If you feel like you don't want to live one more day, a good thing to do is write down every moment that you don't feel that way. Every moment that feels like there's no place else you want to be, but right here. Somehow, it's grounding to have a list. Now I can't write anything down anymore, but I have an excellent memory and people who will write or type for me. So, here's a brief list:
Last night, I was reading an eBook. Wendy came up with the idea of trying to Barnes and Noble's eReader and Louel installed it for me and Bingo! I can finally read again without getting frustrated with malfunctioning technology or fingers. It feels great to be able to get lost in a story again. At a certain point during the evening, Mayra told me she wanted to show me something. She wrapped me up in a coat and took me outside where I tilted the wheelchair back to see the full moon. The two of us just stared at the moon without talking and I thought, "Here's a moment for the list."
My niece and nephew were visiting and I'e gotten to the point where not only can I not play with them, but I can't read a whole book without getting winded. Jason had to take over and at a certain point, Annabel whispered to her mom, "Can you start at the beginning? Because we can't understand Aunty Carla." I was stunned at the generosity of these sweet little souls, who were too kind to just tell me flat-out, "Hey dude. We can't understand you." They just feigned interest in the book and dutifully turned the pages. Finally we came up with a game in which I would raise my wheelchair to its full height (which makes me almost my former glorious 5'8") while the two kids stood on either side of the wheelchair fiercely waving the feathers that I'd given them, which had come from my parrot, Ronald. They waved the feathers up and down, as though they were efforting enough to actually lift my 250-pound chair. It was a delicious moment.

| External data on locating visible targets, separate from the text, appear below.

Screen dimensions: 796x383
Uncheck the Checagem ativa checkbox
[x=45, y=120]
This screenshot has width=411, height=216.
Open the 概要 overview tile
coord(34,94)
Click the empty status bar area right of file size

My old band came over this afternoon and played music for me. Imagine having three world-class musicians come and serenade you. In between, we laughed and joked as we always do. And then David, the drummer, brought out a chart and he sang "I'm an Old Cowhand." I could barely keep myself from bursting into tears of joy and almost did when Jon Evans joined in on harmony. I can't explain to you how happy it made me to be sitting inside the music again, even if I couldn't participate.
I find that the length of time between list-worthy moments is expanding. It's like I came into the whole ALS thing thinking that it was going to be all shits and giggles when, in fact, there are very few shits--and not very pleasant ones at that--and the giggles almost do me in. I think that the harder it gets to make these lists, the more important it is to make them. The harder it is to get out of bed, to get dressed, to face people, the more important it is to do it.

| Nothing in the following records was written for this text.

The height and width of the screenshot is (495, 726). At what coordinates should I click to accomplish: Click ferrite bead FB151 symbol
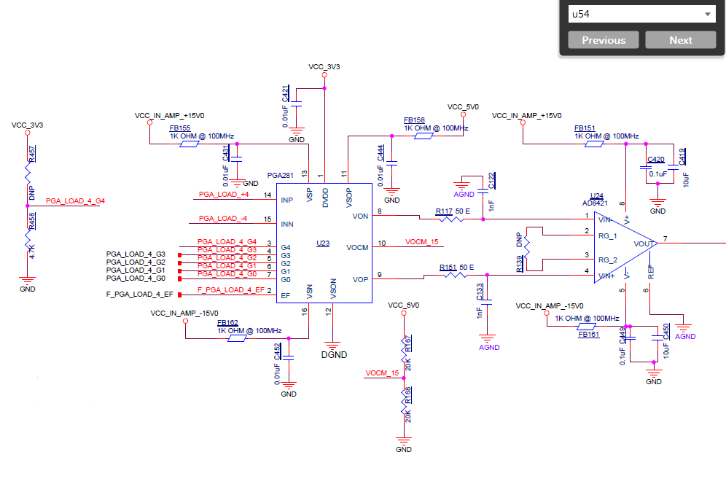pos(593,144)
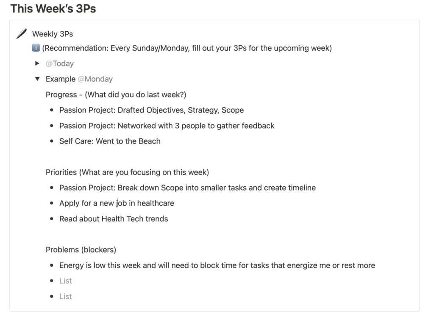
Task: Click the Self Care: Went to the Beach item
Action: pos(110,141)
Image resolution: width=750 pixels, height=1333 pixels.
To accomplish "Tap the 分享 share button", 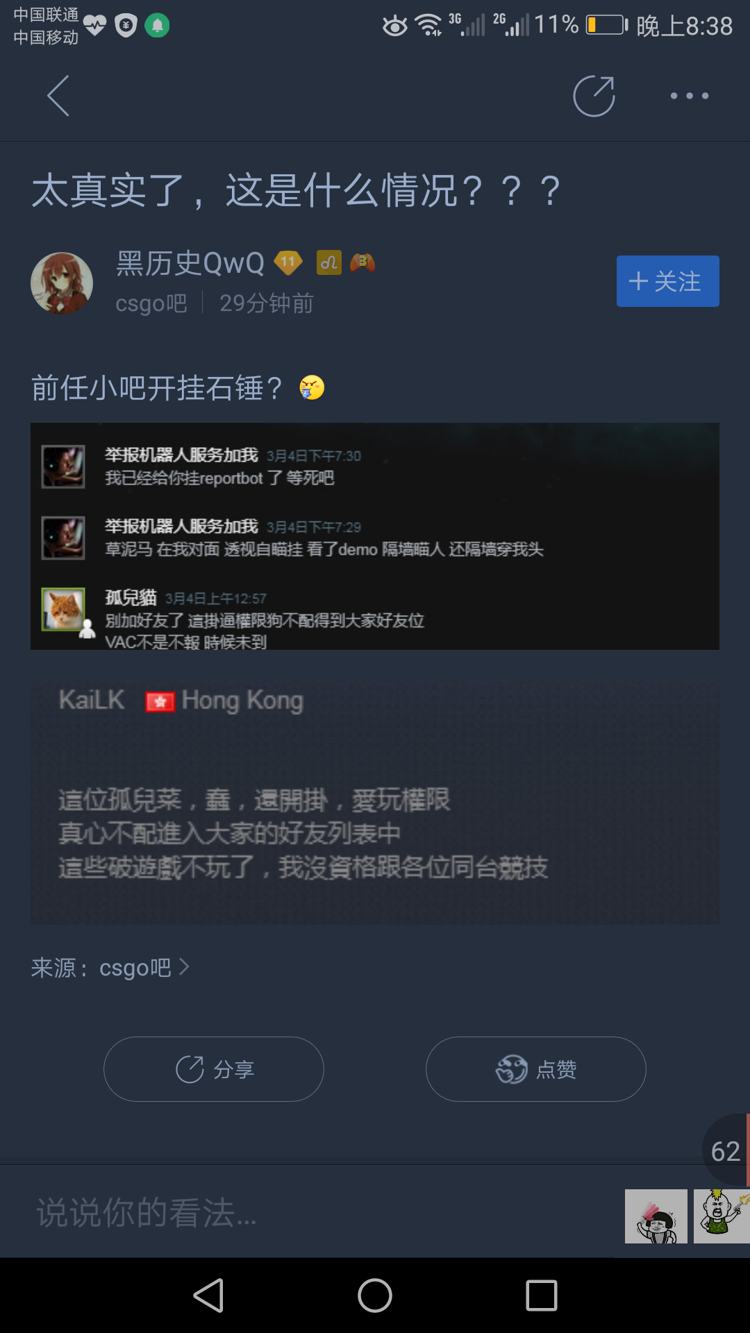I will (214, 1069).
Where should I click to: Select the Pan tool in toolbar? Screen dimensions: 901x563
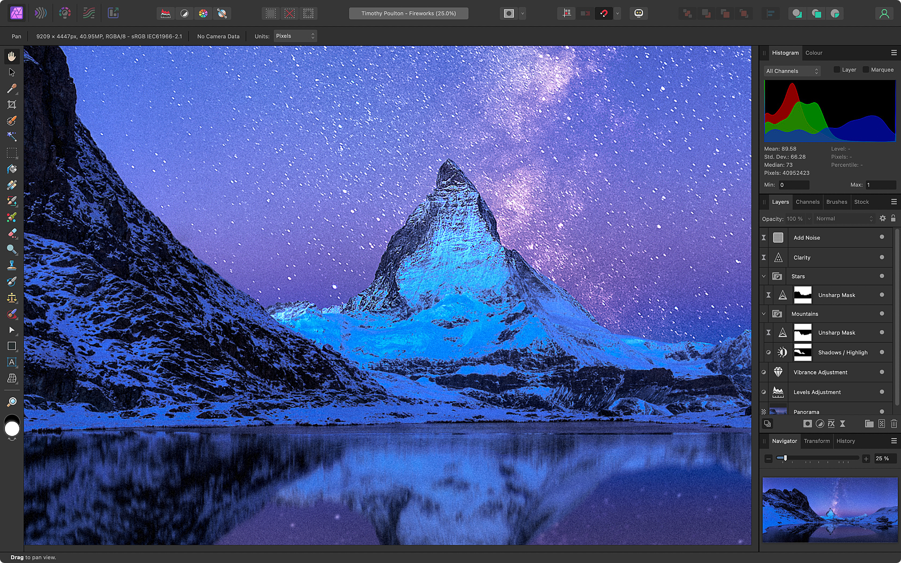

My son had a rough week and Kathy flew down to San Diego to be with him. I had a rough time on Thursday and my core group of friend-helpers--let's just call them, frielpers... or maybe friere-givers or any other name you can come up with--all showed up throughout the course of the day, some for a half-hour, some for 5 minutes, some bringing food, or a little dog, and some just to give me a hug, Other friends keep in touch by e-mail or phone and I feel that the willingness of everyone in my life--well, not everyone--but the willingness of most people in my life to take a little bit of the weight from me makes it possible for me to get up and re-commit to living for another day.

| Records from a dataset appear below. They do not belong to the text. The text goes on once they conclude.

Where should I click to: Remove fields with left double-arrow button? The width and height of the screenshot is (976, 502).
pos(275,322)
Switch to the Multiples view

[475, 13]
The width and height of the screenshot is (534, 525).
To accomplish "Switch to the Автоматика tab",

I watched and listened as my musicians played and I watched as Annabel and Atticus created imaginary worlds with "bad feet" who were the nemesis of the wooden train with which they were playing and "good feet" that would come to the rescue. I looked at the chest of drawers in my caregiver room and saw that the crazy bitches had all given themselves spirit animals to identify their belongings rather than just writing their names down. Jenny didn't make one quick enough so Alexa drew a picture of a goldfish for her with the note, "You snooze, you lose. Now your spirit animal is a sad goldfish in a bowl." I mean, who has caregivers who can come up with that kind of crazy shit? Who has caregivers that are fucking firedancers for God's sake? Who has caregivers that bring gifts, both legal and otherwise, to their employer's house on a regular basis? I watch all this in wonder. I get to be in the center of all this love and creativity.
It's so hard to reconcile the abundance in my life with the equally abundant loss. It's so hard to keep going and yet impossible to imagine missing all this beauty, all these miracles, I am starting to lose something that may be the hardest loss yet. I'm starting to lose the ability to see ALS as a blessing, which has taught me so much and brought me so much. If I lose that ability, I don't know what I'll do. I wish I believed in ghosts because if I were a ghost, I would haunt all of you in a friendly Casper sort of way. I mean, I have enough unresolved issues that are complicated enough that Haley Joel Osmond couldn't figure it out and set me free from my ghost-ness. Fuck you, Bruce Willis. What do you know about suffering? If I were a ghost, I could just stay here forever and sit behind you when you played cards, whispering, "Do you really want to give up that Jack?" or stand next to you at an audition and tell you, "You've as good as gotten this gig already. You're totally gonna nail this." Or I would wrap my arms around you like my sister-in-love did on her visit and whisper, "Oh baby, oh baby, oh baby" until you felt better.
But I don't believe in ghosts or Heaven and mercifully, I don't believe in Hell either, since it would be utterly redundant. I believe in right now. And I need everyone's help to remind me of what needs to go on that list every week.